Coronavirus

COVID-19 Cases Continue Steady Growth, with 1,699 New Cases in Saturday Report

Coronavirus illustration, created at the Centers for Disease Control and Prevention

The number of COVID-19 cases in Alabama continued a steady climb on Saturday as the state Department of Public Health reported 1,699 new cases and 35 deaths from the disease.

It was the greatest number of new cases reported in a single day in more than a month, pushing Alabama’s total to 192,285 cases since the pandemic began in March. The department added 1,789 cases to the overall count in Saturday’s report but said 90 of those came from a lab in Covington County that reported results for Aug. 6 to Oct. 27.

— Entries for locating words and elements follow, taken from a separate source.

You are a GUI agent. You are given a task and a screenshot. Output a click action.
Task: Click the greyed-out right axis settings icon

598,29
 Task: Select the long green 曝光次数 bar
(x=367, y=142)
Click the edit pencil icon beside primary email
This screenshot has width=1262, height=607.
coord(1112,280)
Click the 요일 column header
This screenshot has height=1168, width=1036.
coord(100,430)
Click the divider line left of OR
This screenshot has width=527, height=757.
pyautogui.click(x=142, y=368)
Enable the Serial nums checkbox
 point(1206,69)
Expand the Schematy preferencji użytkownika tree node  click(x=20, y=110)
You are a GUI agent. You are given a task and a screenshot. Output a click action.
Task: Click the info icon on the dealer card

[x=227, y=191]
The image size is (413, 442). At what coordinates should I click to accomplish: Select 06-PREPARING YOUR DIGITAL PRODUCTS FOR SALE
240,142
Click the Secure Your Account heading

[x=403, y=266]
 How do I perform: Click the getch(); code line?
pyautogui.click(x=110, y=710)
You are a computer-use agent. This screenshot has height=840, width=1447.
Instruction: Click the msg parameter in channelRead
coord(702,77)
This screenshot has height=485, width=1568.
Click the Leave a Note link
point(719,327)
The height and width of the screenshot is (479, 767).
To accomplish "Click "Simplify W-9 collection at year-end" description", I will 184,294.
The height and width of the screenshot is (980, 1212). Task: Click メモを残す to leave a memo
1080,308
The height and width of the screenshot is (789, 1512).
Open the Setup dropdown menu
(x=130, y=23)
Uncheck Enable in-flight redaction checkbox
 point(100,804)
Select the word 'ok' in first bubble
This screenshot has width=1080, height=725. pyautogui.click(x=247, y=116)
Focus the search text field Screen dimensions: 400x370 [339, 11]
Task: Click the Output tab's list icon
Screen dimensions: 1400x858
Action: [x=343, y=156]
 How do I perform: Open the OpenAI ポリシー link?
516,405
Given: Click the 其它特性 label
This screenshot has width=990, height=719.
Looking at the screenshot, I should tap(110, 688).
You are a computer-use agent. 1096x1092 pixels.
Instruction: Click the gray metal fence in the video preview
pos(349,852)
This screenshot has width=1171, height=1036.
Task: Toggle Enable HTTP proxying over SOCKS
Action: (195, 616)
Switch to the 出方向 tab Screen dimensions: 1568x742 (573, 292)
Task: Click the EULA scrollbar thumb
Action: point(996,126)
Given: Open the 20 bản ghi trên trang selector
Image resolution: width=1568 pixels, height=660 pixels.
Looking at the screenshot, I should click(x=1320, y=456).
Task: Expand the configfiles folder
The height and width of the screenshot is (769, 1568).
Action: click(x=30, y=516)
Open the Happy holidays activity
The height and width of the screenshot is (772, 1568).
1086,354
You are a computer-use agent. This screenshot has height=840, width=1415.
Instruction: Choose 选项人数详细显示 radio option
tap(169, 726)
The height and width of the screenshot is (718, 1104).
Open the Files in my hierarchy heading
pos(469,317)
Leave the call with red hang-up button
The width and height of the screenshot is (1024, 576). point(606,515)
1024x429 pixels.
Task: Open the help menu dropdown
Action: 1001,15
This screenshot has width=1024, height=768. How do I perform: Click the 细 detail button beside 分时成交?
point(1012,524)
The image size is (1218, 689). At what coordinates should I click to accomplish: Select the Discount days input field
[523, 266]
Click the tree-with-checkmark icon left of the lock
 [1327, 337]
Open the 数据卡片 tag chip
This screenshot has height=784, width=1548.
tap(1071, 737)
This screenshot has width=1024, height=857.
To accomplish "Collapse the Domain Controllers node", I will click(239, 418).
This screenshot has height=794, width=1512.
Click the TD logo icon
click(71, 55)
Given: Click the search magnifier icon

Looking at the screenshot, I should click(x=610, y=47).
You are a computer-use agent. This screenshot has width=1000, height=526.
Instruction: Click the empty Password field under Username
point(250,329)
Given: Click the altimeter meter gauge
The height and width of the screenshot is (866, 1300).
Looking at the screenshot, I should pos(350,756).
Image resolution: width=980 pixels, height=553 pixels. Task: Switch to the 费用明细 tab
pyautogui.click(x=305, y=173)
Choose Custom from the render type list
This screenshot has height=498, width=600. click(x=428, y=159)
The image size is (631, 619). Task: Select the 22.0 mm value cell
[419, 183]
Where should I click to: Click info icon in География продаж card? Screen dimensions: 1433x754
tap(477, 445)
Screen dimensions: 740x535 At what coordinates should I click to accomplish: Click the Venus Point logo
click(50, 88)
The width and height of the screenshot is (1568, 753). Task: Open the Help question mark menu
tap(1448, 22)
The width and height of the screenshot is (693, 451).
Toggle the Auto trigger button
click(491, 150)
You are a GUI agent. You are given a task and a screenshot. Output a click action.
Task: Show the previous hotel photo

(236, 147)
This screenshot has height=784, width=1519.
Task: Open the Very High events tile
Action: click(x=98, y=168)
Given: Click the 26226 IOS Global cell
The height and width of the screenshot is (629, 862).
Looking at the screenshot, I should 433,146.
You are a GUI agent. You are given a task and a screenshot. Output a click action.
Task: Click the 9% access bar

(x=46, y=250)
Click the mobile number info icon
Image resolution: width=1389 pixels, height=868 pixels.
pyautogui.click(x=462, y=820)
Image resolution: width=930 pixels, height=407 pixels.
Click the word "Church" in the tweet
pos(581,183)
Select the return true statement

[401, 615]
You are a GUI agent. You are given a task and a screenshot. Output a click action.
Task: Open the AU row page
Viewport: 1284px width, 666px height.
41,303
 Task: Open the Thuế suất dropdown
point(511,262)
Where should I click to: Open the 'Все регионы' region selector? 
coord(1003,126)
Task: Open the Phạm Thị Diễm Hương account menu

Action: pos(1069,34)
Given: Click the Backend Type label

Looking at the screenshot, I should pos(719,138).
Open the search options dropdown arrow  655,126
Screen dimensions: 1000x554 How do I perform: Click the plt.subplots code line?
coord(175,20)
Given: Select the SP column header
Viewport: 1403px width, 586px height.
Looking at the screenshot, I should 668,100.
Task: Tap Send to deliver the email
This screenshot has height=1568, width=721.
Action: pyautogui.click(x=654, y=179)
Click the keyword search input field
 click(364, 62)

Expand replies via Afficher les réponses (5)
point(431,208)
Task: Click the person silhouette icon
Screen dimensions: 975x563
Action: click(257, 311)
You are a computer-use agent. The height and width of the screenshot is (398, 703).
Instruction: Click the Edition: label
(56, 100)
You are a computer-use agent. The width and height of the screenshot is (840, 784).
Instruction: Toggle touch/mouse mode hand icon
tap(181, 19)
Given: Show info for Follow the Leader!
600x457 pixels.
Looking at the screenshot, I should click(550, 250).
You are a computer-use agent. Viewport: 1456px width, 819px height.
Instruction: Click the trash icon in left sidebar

There have been 164,295 confirmed cases and 27,990 listed as probable. The Health Department defines a confirmed case as one for which a person tested positive for COVID-19. A probable case involves patient who showed positive on an antigen test and was in close contact with someone with COVID-19 or was known to have been part of an exposed group, or a person whose death certificate listed the disease as an underlying cause.

Alabama’s death count for the pandemic reached 2,967, including 2,761 confirmed and 206 probable.

The state has averaged 1,287 new cases a day over the past week. The weekly average stood at 1,124 a day a week earlier, on Oct. 24, and has grown daily since then.

Jefferson County led the state with 197 new cases in Saturday’s report, raising its overall total to 24,285. Mobile County was second with 95 cases, followed by Tuscaloosa County with 93 cases.

Twenty-three of the state’s 67 counties reported new deaths in the report. Montgomery County listed five deaths, while Madison, Shelby and Tuscaloosa counties reported three each. Jefferson County showed none.